- WHAT IS REQUIRED
Rewrite the records below, substituting "present icon" for "gift icon" and keeping everything else unchanged, and leave the pictures out.

--- begin DATASET ENTRIES ---

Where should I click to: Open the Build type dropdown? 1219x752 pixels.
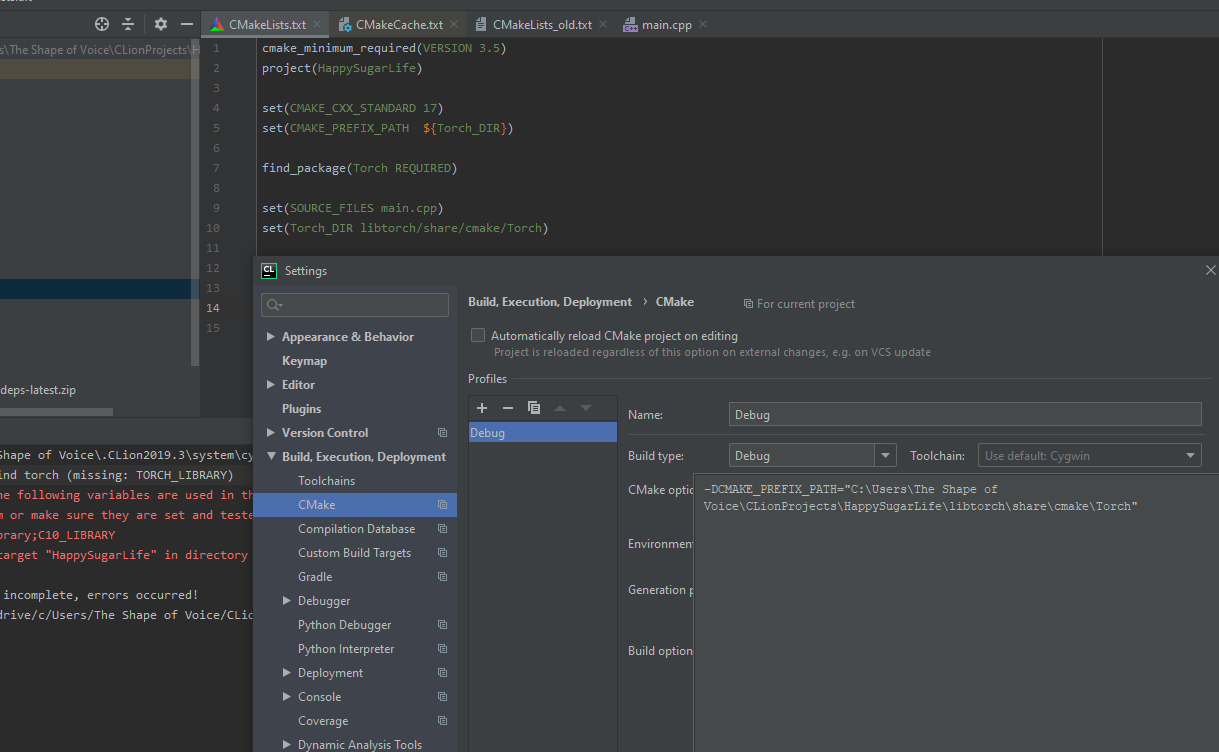coord(885,456)
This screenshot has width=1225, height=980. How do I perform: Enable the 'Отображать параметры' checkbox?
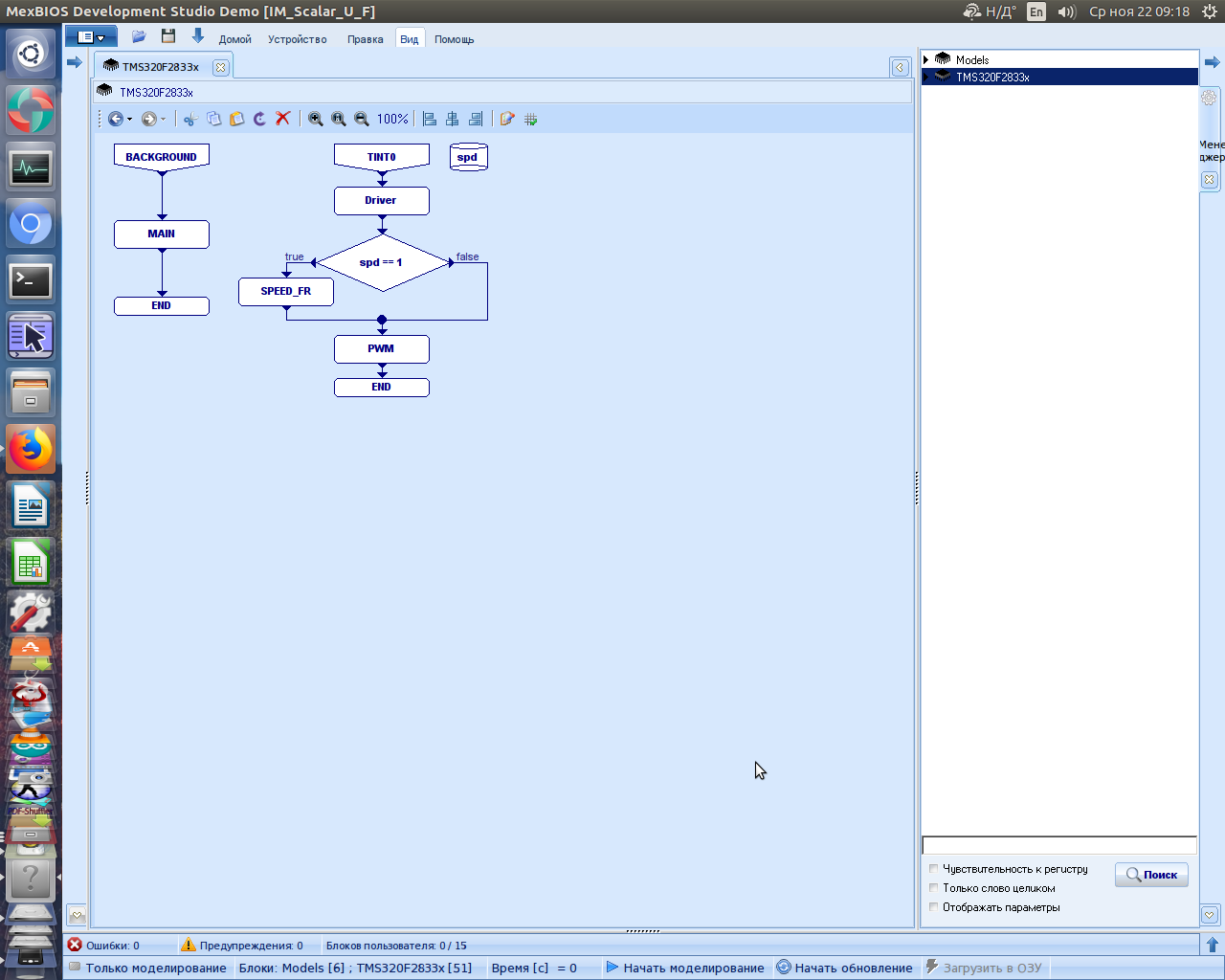coord(934,907)
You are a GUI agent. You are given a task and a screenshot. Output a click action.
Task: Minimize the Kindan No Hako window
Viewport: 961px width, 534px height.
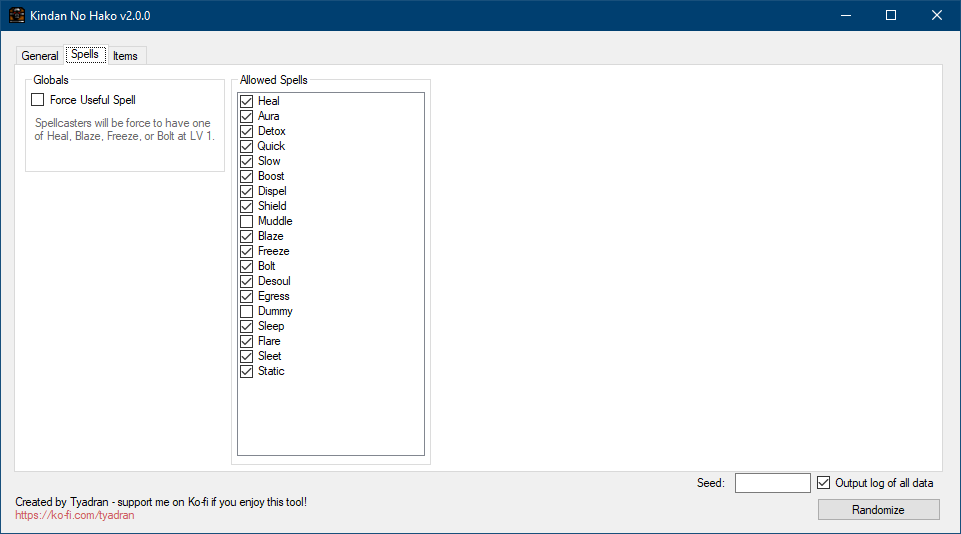844,15
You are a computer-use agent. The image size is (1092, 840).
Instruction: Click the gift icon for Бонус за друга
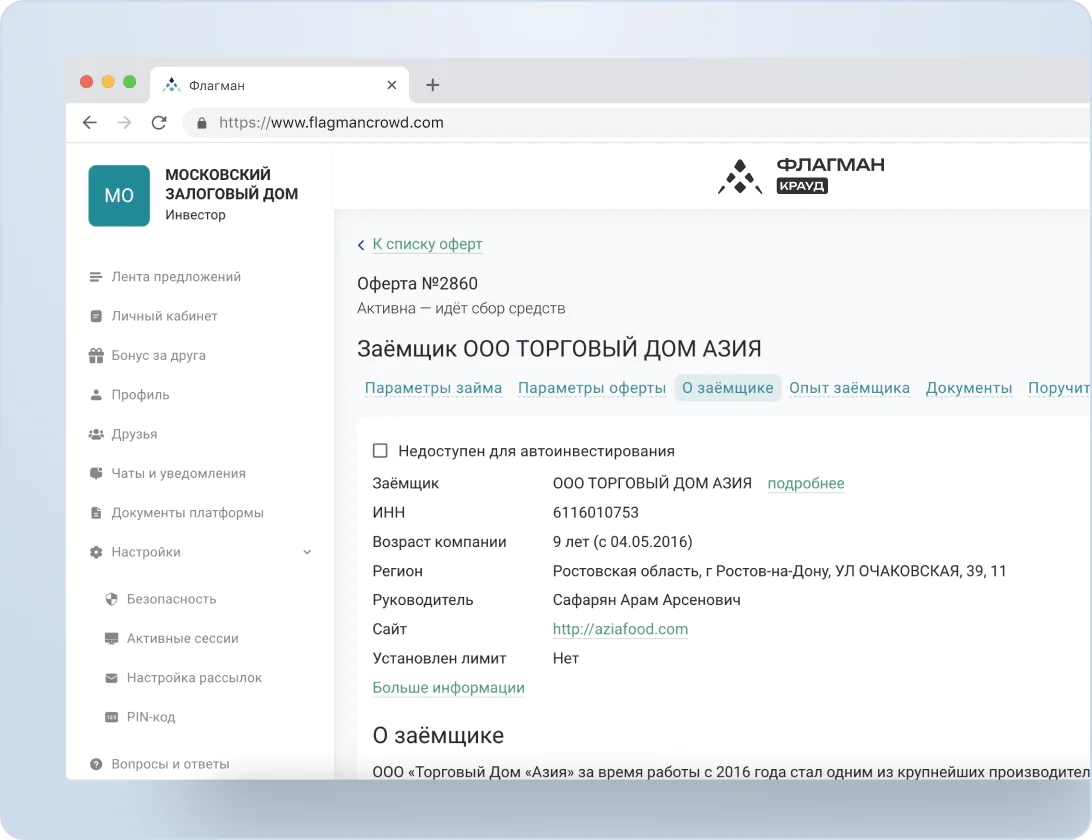pos(96,355)
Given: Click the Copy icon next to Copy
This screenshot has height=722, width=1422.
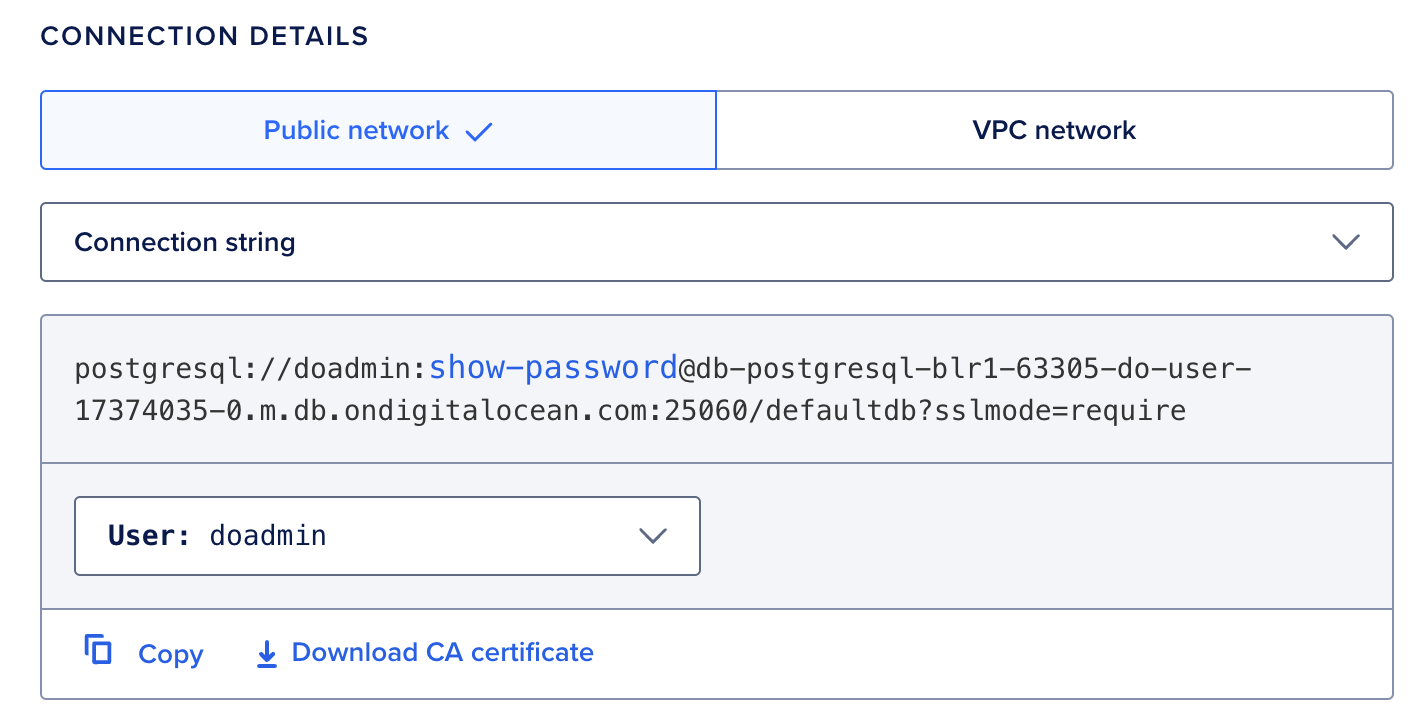Looking at the screenshot, I should pos(98,651).
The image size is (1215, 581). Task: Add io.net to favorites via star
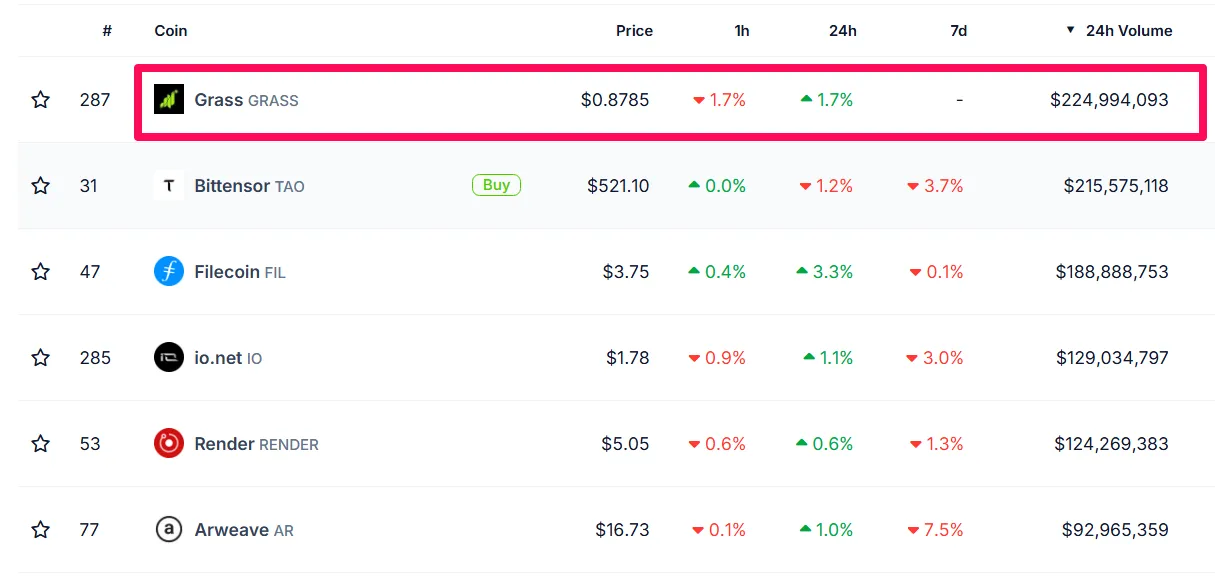41,358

--- end DATASET ENTRIES ---

- COMPLETED EXERCISE
Where should I click to: Open the Build type dropdown? 1219x752 pixels.
coord(885,456)
This screenshot has width=1225, height=980. How do I perform: Enable the 'Отображать параметры' checkbox?
coord(934,907)
You are a GUI agent. You are given a task and a screenshot. Output a click action.
Task: Minimize the Kindan No Hako window
Viewport: 961px width, 534px height.
844,15
You are a computer-use agent. The image size is (1092, 840).
Instruction: Click the present icon for Бонус за друга
pos(96,355)
Given: Click the Copy icon next to Copy
This screenshot has height=722, width=1422.
Looking at the screenshot, I should pos(98,651).
The image size is (1215, 581). Task: Add io.net to favorites via star
41,358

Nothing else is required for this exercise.